Elkan v. Clyde L. Hindman Agency, Inc.

46 Misc. 2d 403 | Nassau County District Court | 1965

Bernard Tomson, J.

The defendant, Clyde L. Hindman Agency, Inc., moves pursuant to CPLR 3211 (subd. [a], par. 8) to dismiss the complaint on the ground that the court has no jurisdiction over it.

The plaintiff, a Nassau resident, instituted this action against the Hindman Agency, a foreign corporation not licensed to do business in New York, with its principal place of business in *404California, and the Underwriters Insurance Co., which the plaintiff alleges is licensed to ‘ transact the business of insurance in the State of New York.”

The Hindman Agency solicited the plaintiff’s insurance business conditioned upon the plaintiff becoming a member of the “ National Kiddie Bide Association, Inc.” The plaintiff forwarded his dues to the movant, and became a member of the association. He thereafter obtained an insurance policy which was forwarded to him by the defendant Hindman Agency. The certificate of insurance is of interest. It is signed by “ Clyde L. Hindman, Agent,” and bears a stamp reading:

‘ ‘ Clyde L. Hindman Agency, Inc.
Insurance Brokers
For
National Kiddie Bide Association, Inc.
P.O. Box 355
Woodland Hills, California.”

The certificate states that the loss, if any, is payable to a beneficiary whose address is 522 Fifth Avenue, New York 36, N. Y.

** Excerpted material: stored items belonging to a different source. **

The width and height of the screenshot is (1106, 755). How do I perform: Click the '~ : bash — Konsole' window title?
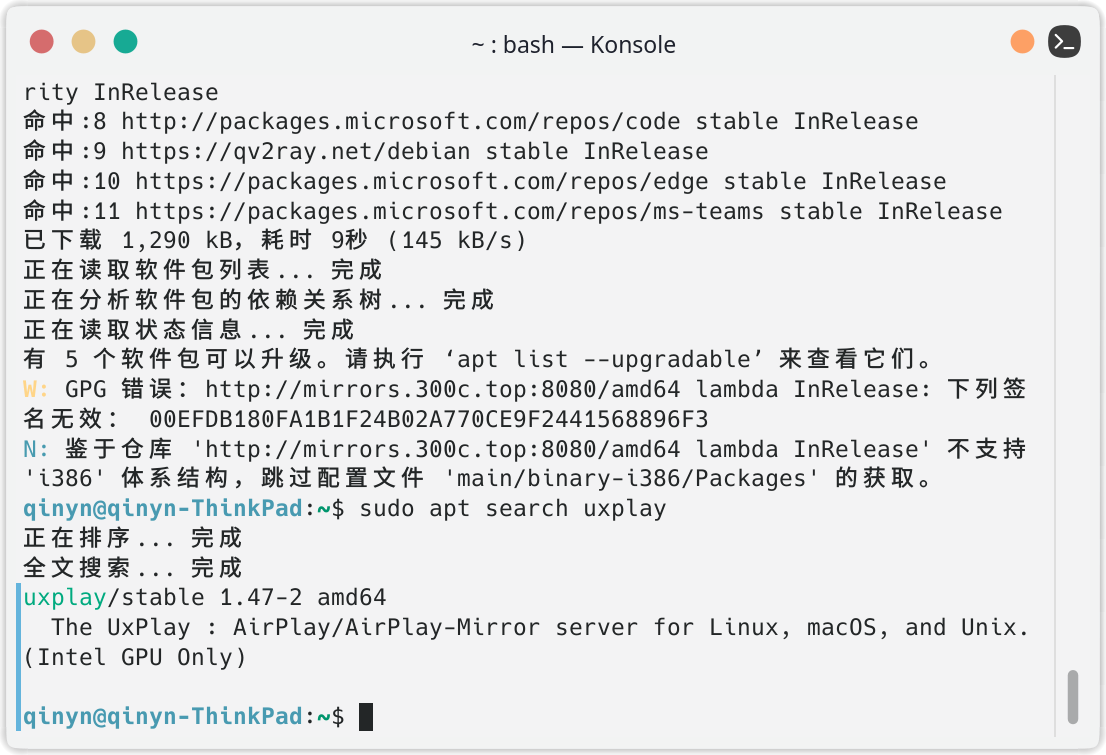573,45
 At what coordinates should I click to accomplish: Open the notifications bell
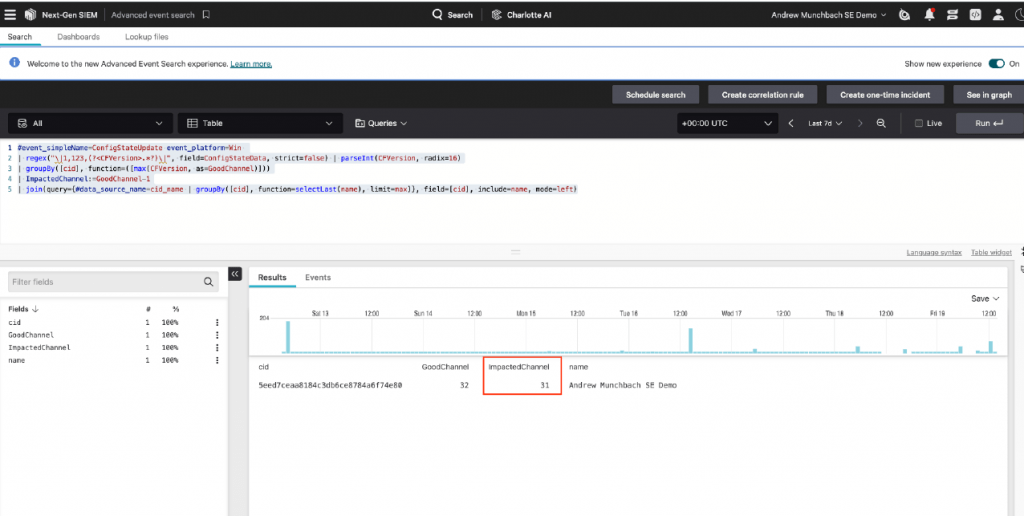(930, 15)
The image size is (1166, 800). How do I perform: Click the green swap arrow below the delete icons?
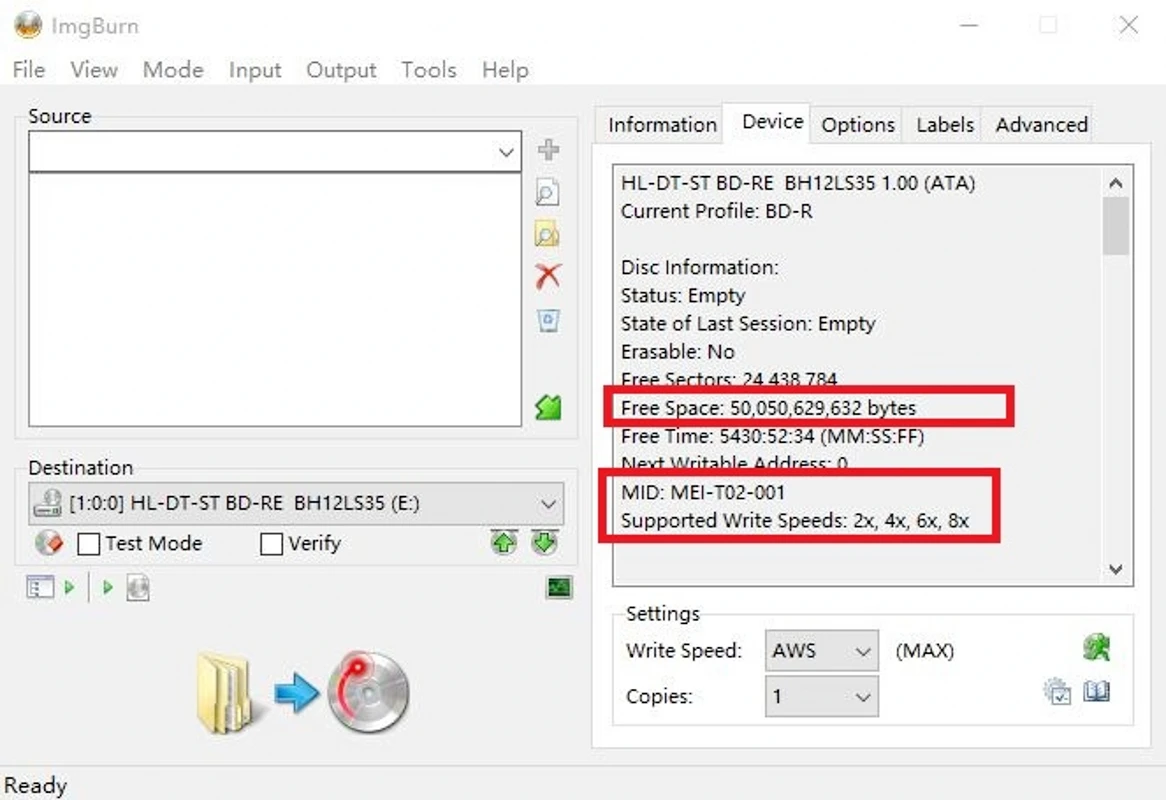[x=547, y=409]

There are exhibits attached to the papers which indicate that the Hindman Agency on a number of occasions solicited insurance business from the plaintiff and others in New York in addition to that resulting in the policy sued on.

The movant urges that it does not transact business in New York and that it acts only as a broker for the Kiddie Association.

The question to be resolved is whether the long-arm statute, CPLB 302, and its parallel, section 404 of the Uniform District Court Act, on the facts here, permit retention of jurisdiction over a foreign corporation having its principal place of business in California, not licensed to do business in this State, or, put another way, whether that corporation is sufficiently here for jurisdiction to attach, because, in the language of the statute, it “ transacts any business within the state ”. (Cf. Home Crafts v. Gramercy Homes, 41 Misc 2d 591; Moss v. Frost Hempstead Corp., 43 Misc 2d 357; Muraco v. Ferentino, 42 Misc 2d 104; Steele v. De Leeuw, 40 Misc 2d 807; Longines-Wittnauer v. Barnes v. Reinecke, 21 A D 2d 474; Iroquois Gas Co. v. Collins, 42 Misc 2d 632; Irgang v. Pelton & Crane Co., 42 Misc 2d 70; Jump v. Duplex Fending Corp., 41 Misc 2d 950; Singer v. Walker, 21 A D 2d 285; Bryant v. Finnish Nat. Airline, 22 A D 2d 16; Perlmutter v. Standard Supply Co., 43 Misc 2d 885.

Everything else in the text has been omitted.